A lovely change from the usual roast chicken Sunday lunch. Freekeh has been hailed as the new ‘supergrain’, even though it has been around for thousands of years! It makes a very different and welcome change to normal stuffings, as it is nuttier in texture and combines well with herbs and almost any ingredient you want to stuff your chicken with. Freekeh is a ‘powerhouse’ of nutrients, can be used in salads, soups, pilafs and stews, so it is worth trying to include it in your weekly meal plans. Here is a recipe suggestion, but please do experiment. Try using it as a substitute for rice, it does work.
Serves: 4
Preparation Time: 15 minutes
Cook Time: 1 hr 30 minutes
INGREDIENTS:
For the chicken
1 large free range chicken
3 tbsp maple syrup
2 tsp mild mustard
1 tbsp olive oil
For the stuffing
3½ oz freekeh, cooked
½ orange, peeled and cut into small pieces
½ onion, finely chopped
2 tbsp fresh parsley, finely chopped
2 garlic cloves, crushed
Handful of dried cranberries
1 tsp dried cinnamon
Seasoning to taste
METHOD:
Heat oven to 180°C/350°F/Gas mark 4.
In a bowl, mix together all the stuffing ingredients and add seasoning to taste.
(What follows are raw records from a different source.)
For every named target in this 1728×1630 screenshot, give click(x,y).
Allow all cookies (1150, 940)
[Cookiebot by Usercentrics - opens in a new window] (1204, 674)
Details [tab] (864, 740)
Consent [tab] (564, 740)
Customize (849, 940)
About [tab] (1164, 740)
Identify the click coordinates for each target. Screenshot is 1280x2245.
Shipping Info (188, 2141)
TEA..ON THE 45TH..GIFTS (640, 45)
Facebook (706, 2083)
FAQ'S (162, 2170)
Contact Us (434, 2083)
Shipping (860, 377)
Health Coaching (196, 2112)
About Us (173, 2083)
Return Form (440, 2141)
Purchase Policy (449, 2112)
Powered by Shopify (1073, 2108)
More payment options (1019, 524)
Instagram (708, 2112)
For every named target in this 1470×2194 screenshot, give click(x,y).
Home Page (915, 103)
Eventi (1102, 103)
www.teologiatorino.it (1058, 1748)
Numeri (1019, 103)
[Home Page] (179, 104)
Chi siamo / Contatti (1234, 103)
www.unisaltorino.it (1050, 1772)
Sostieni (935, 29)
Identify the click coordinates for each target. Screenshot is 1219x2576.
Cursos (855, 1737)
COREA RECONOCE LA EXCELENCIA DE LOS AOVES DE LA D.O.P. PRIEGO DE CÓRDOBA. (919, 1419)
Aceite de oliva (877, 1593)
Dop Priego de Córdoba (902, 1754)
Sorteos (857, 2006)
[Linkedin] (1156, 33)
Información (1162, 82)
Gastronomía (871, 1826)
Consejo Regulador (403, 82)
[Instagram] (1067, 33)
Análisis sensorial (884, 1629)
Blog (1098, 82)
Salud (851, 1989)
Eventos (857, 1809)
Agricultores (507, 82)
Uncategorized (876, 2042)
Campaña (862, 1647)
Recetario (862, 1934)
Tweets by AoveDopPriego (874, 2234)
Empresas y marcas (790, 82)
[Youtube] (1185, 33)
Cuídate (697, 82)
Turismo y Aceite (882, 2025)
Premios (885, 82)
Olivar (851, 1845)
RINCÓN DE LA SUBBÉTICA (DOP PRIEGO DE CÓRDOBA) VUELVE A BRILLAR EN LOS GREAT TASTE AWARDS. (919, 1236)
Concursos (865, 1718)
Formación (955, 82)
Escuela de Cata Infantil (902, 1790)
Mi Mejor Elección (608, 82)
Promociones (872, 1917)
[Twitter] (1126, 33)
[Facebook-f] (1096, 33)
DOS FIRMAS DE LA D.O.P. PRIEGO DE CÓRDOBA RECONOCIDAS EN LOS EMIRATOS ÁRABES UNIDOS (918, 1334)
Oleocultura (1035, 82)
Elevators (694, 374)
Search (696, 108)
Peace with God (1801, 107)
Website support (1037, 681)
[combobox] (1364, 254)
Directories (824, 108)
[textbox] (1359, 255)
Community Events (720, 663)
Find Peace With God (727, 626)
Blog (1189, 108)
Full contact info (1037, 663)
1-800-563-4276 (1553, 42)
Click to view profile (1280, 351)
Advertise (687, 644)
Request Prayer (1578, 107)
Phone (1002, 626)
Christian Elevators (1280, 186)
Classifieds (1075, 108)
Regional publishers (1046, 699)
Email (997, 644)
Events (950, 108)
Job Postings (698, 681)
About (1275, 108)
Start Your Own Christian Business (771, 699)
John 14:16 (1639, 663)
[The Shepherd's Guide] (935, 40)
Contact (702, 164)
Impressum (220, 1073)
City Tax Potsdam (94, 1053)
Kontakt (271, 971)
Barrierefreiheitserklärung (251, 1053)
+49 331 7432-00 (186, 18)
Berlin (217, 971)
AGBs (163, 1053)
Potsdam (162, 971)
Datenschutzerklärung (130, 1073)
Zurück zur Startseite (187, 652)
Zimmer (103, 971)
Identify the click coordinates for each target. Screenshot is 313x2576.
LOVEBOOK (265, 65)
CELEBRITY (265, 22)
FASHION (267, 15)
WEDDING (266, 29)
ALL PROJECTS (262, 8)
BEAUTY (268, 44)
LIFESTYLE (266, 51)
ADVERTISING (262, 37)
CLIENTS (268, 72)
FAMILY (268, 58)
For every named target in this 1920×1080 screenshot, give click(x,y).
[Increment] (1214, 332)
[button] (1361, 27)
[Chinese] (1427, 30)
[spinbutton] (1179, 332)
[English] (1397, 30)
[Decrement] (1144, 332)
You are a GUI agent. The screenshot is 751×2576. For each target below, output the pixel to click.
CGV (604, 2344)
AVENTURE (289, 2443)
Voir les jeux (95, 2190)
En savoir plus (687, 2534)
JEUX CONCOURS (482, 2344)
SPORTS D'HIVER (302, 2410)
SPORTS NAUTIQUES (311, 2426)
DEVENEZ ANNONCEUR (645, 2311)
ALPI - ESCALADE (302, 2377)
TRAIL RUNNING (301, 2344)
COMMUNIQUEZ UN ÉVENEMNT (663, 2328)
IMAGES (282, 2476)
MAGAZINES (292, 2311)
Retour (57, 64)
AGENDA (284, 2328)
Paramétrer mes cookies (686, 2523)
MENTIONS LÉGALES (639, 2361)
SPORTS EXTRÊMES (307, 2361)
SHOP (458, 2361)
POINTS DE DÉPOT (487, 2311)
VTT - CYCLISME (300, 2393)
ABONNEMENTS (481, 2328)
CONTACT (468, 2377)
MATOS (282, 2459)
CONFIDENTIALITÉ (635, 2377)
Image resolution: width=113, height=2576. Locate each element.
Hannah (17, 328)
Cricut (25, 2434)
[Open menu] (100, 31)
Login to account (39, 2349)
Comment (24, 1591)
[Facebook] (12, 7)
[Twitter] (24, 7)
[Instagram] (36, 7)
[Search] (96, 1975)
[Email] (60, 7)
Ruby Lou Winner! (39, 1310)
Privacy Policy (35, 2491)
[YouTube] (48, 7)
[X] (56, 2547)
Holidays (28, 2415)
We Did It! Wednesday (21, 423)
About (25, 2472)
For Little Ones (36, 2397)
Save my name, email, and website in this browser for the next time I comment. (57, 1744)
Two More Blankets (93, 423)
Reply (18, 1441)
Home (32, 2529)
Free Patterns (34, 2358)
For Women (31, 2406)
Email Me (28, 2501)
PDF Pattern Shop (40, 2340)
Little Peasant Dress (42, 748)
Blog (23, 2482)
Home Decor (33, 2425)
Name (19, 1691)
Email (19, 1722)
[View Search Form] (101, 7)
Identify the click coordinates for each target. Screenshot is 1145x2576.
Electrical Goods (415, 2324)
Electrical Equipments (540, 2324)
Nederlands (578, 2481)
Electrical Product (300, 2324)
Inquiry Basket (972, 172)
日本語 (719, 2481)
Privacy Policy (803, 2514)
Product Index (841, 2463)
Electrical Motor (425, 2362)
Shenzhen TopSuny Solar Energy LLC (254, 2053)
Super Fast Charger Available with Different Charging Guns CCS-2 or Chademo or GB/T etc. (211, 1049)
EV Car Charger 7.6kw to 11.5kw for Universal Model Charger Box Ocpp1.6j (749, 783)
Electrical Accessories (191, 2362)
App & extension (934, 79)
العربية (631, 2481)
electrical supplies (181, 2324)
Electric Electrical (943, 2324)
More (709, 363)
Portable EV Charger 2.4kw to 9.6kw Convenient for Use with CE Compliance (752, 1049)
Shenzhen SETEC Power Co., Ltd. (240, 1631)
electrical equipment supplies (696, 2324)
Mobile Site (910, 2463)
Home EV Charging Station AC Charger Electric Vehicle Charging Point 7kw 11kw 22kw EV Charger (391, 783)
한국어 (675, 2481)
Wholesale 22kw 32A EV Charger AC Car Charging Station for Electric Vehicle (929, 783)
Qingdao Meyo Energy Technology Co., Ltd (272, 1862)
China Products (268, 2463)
If too dry, add a little water.
Make sure the chicken is clean both outside and inside the cavity. Wipe dry with paper towel.
Fill the chicken with the stuffing mix and tie the legs together to prevent too much spilling out. If there is any remaining stuffing, place in a dish, cover with foil and set aside.
Mix the olive oil, maple syrup and mustard together, and rub all over the chicken.
Roast the chicken for 1 hour and 20 minutes. Test to see if cooked through by inserting the tip of a sharp knife just above the leg – the juices should run clear.
Any remaining stuffing can be placed in the oven in the covered dish and cooked for about 20 minutes.
Serve the chicken cut into slices or joints with perhaps some roasted carrots and parsnips.